Prompt: A single figure is required: the number of lines below that contain "Select".

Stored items

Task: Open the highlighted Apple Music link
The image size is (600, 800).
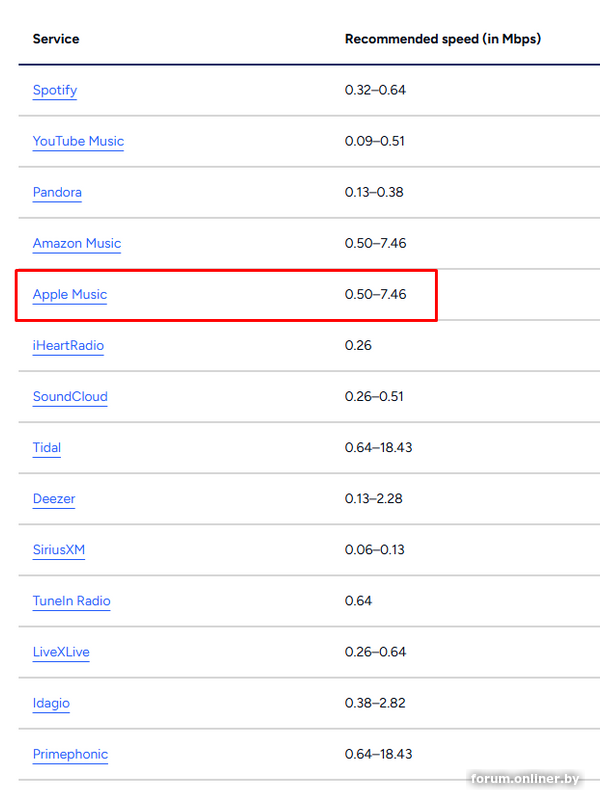Action: tap(70, 295)
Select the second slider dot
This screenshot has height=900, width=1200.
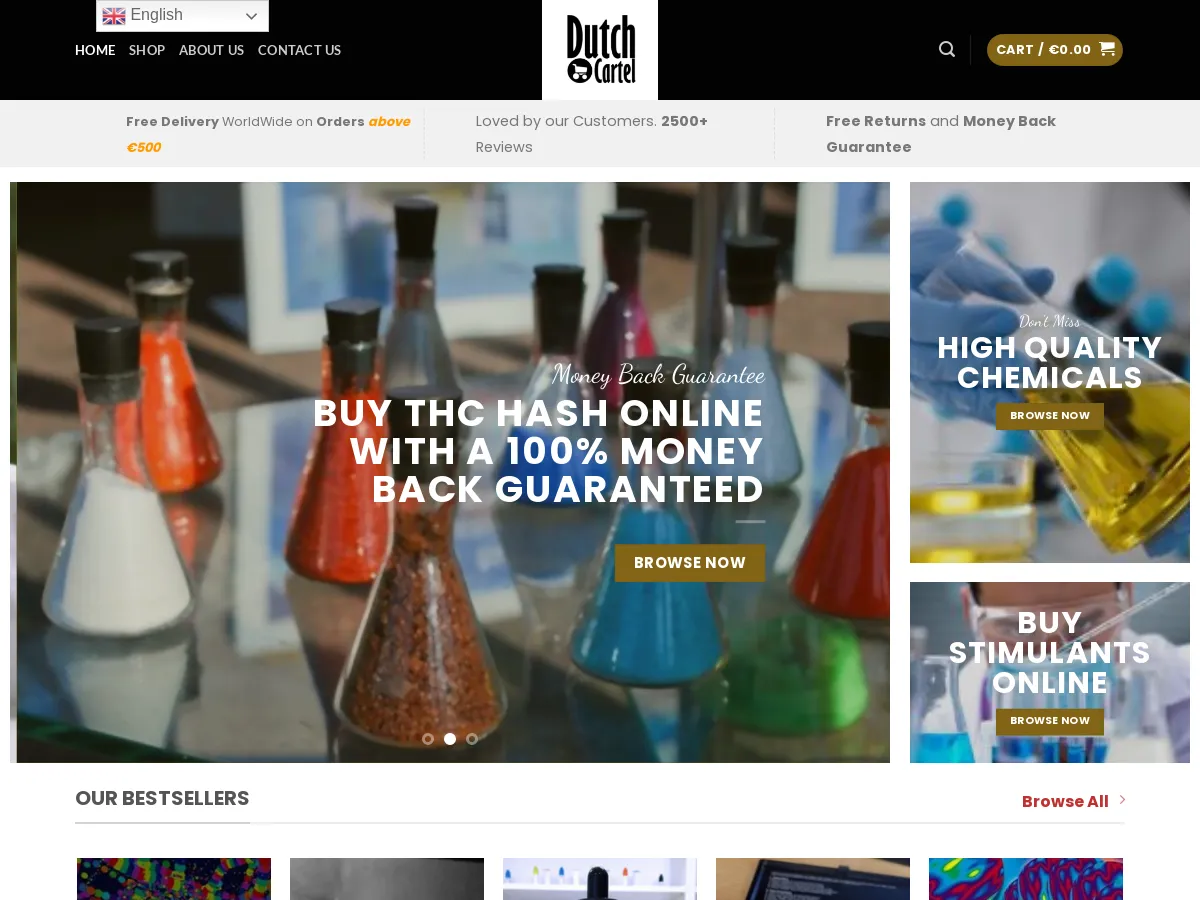click(x=450, y=739)
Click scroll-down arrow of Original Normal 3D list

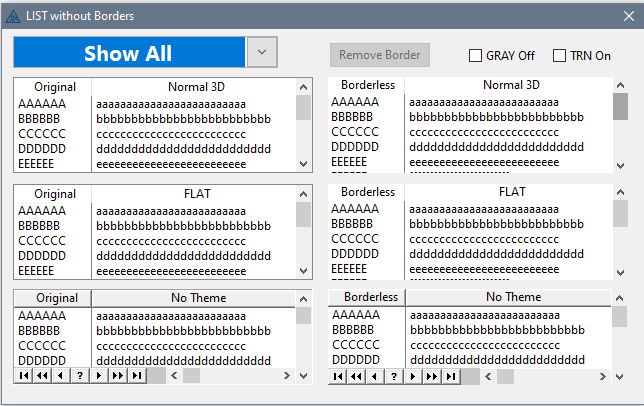click(304, 164)
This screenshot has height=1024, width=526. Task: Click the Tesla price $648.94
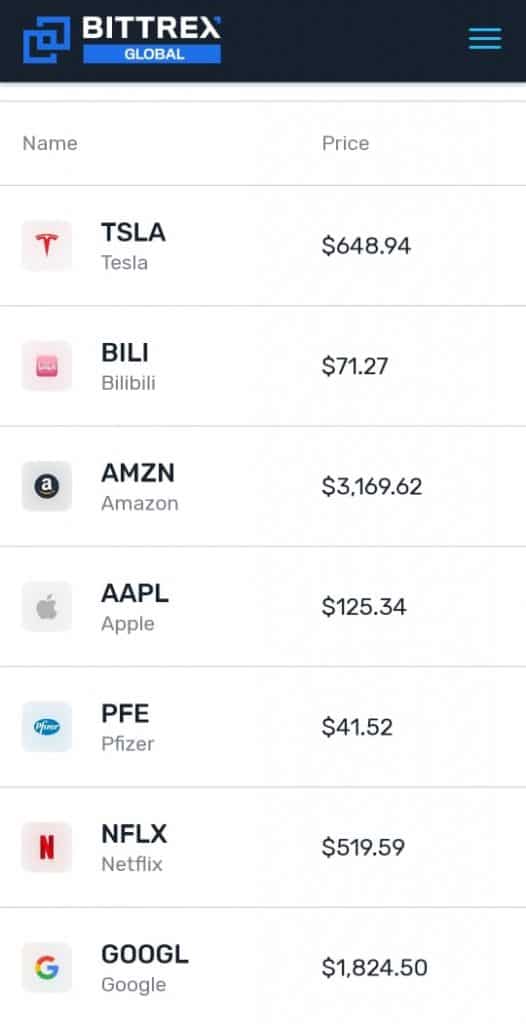366,246
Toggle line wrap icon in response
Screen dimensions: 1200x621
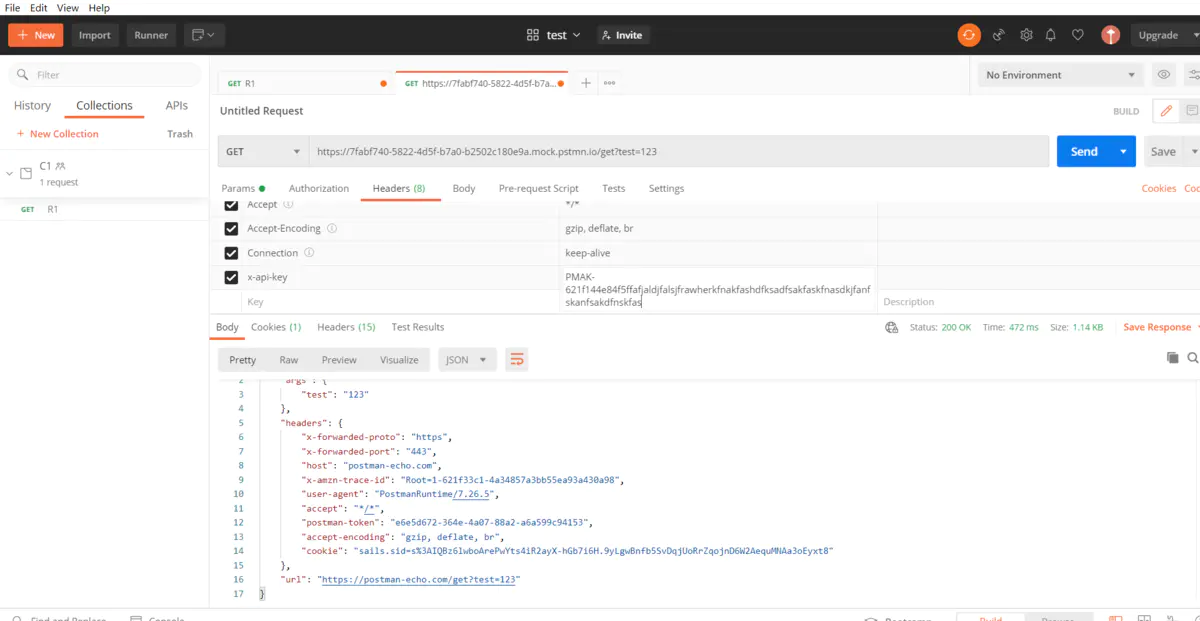coord(516,360)
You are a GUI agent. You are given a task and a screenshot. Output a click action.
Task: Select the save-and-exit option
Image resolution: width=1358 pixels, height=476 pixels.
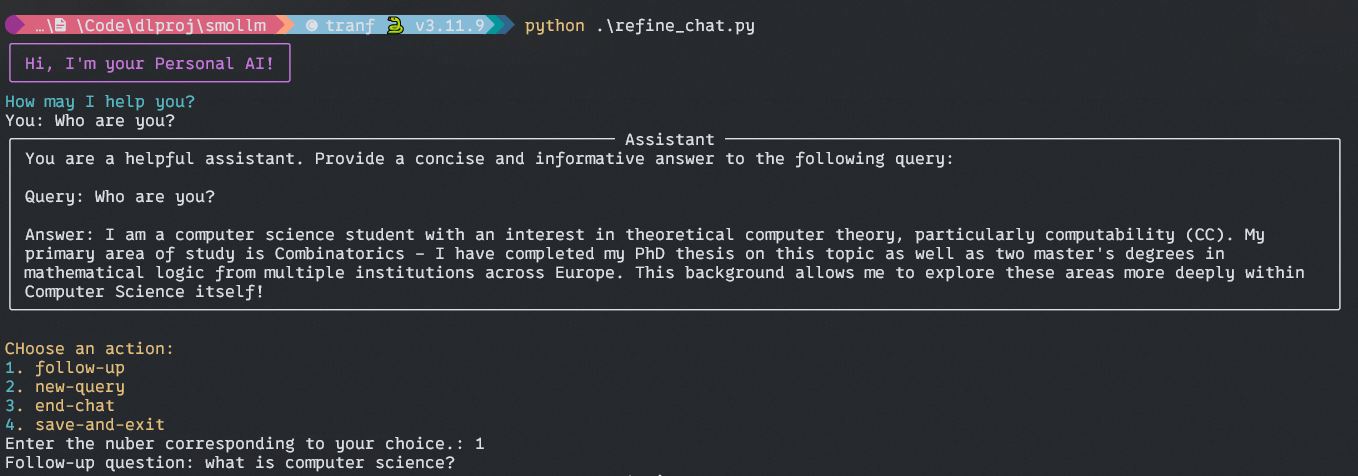point(85,425)
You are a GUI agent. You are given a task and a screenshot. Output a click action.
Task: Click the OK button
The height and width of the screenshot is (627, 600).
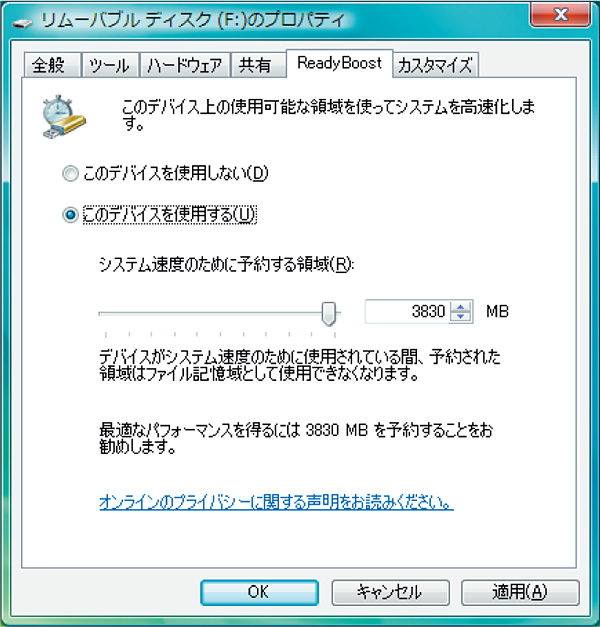pos(259,592)
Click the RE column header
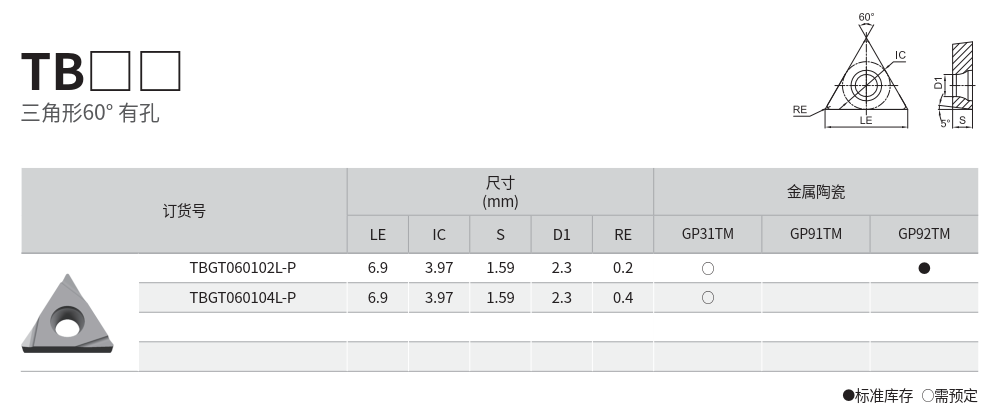 point(623,235)
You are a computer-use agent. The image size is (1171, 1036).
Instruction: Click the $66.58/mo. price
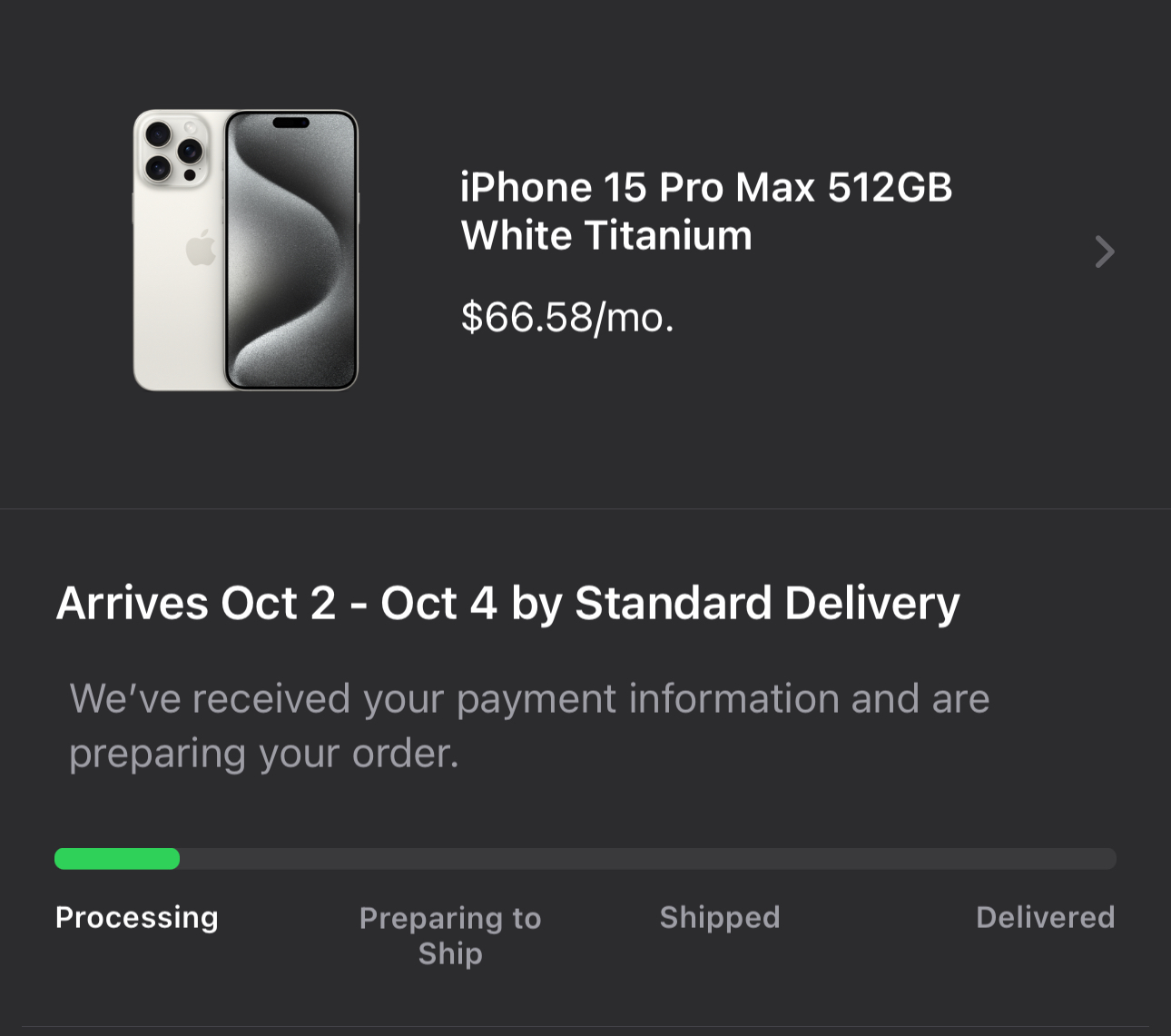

Response below: 2